Police Identify James Miro, Sheepshead Bay Resident, As Driver Who Plunged Into Water Off Gerritsen Beach
Police have identified 31-year-old James Miro, who lived at Voorhies Avenue and East 27th Street, as the driver pulled from Plumb Beach Channel Tuesday evening after crashing his car through the barrier at the end of Gerritsen Avenue.
Divers from the NYPD’s harbor unit hauled Miro’s dead body out of the wreckage of his submerged 1999 Honda Accord, according to authorities. The car was discovered Tuesday night. However, a later investigation revealed the vehicle had crashed into the water just before 5am on Monday morning, police say.
CBS Local reports that a neighbor noticed the barrier at the end of Gerritsen Avenue had been damaged. A review of surveillance video taken from a nearby house revealed a car had been traveling down the avenue at a high rate of speed before crashing through the fence into the water.
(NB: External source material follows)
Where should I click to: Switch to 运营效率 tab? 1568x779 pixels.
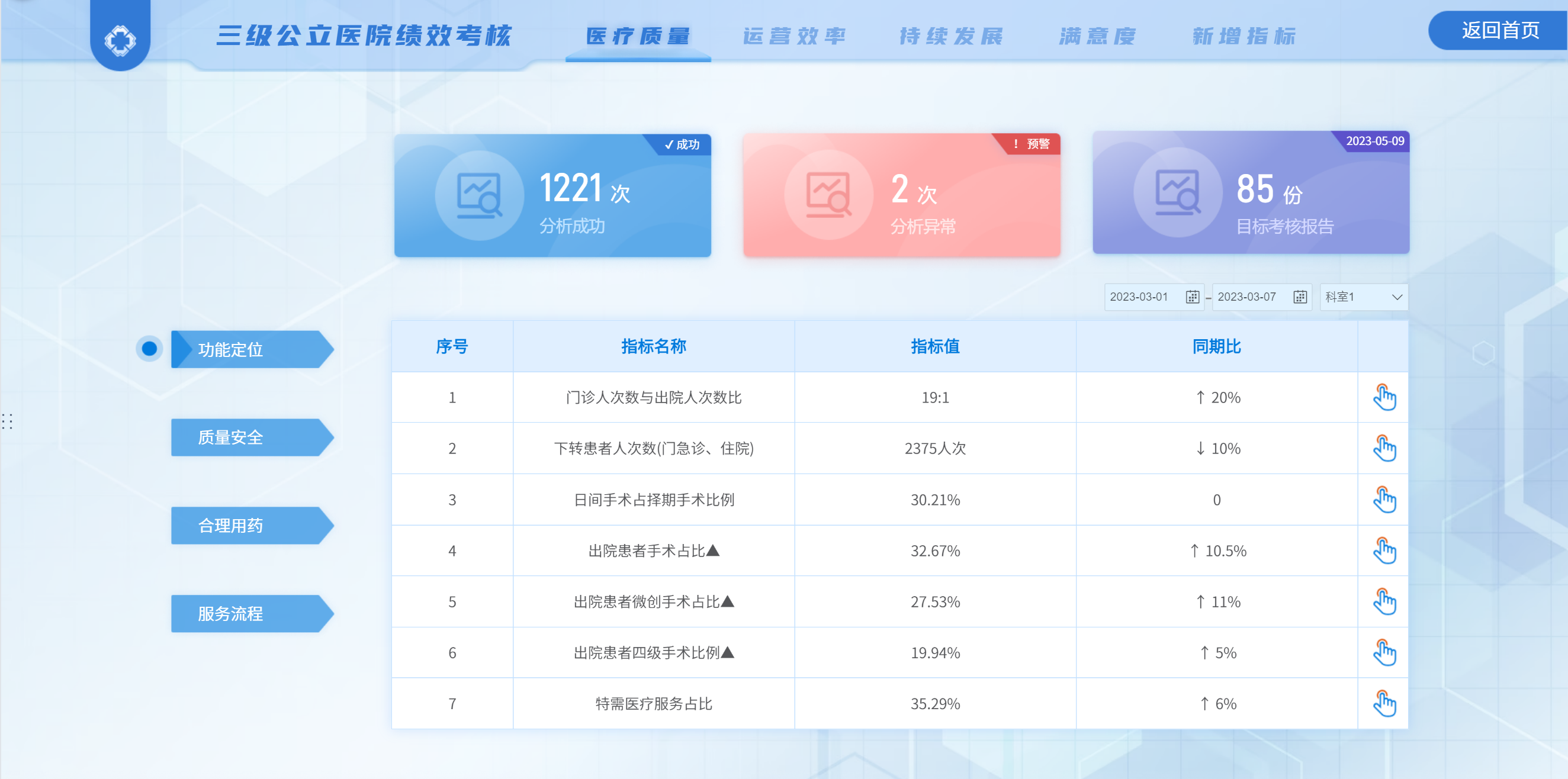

Doreen Garson, Chief of Gerritsen Beach’s volunteer fire department, said it was common for drivers to speed down Gerritsen Avenue.
“Gerritsen Avenue has been a speedway for as long as I can remember,” she said. “The last traffic control is at Gerritsen and Bijou, so there’s more than a mile without any traffic device of any kind. Between the dirt bikes and the cars, people decide they can go as fast as they want.”
Garson said the city’s Department of Transportation had repeatedly denied resident’s requests to add a new traffic light or stop sign on Gerritsen Avenue. She said a speed bump was unlikely because the street is a major roadway.
Garson said this wasn’t the first time someone had drove their car through the barrier at the end of Gerritsen Avenue. However, she explained the car went unnoticed for so long because the houses at the end of the street have been abandoned since Sandy.
“There was nobody to hear the crash,” she said.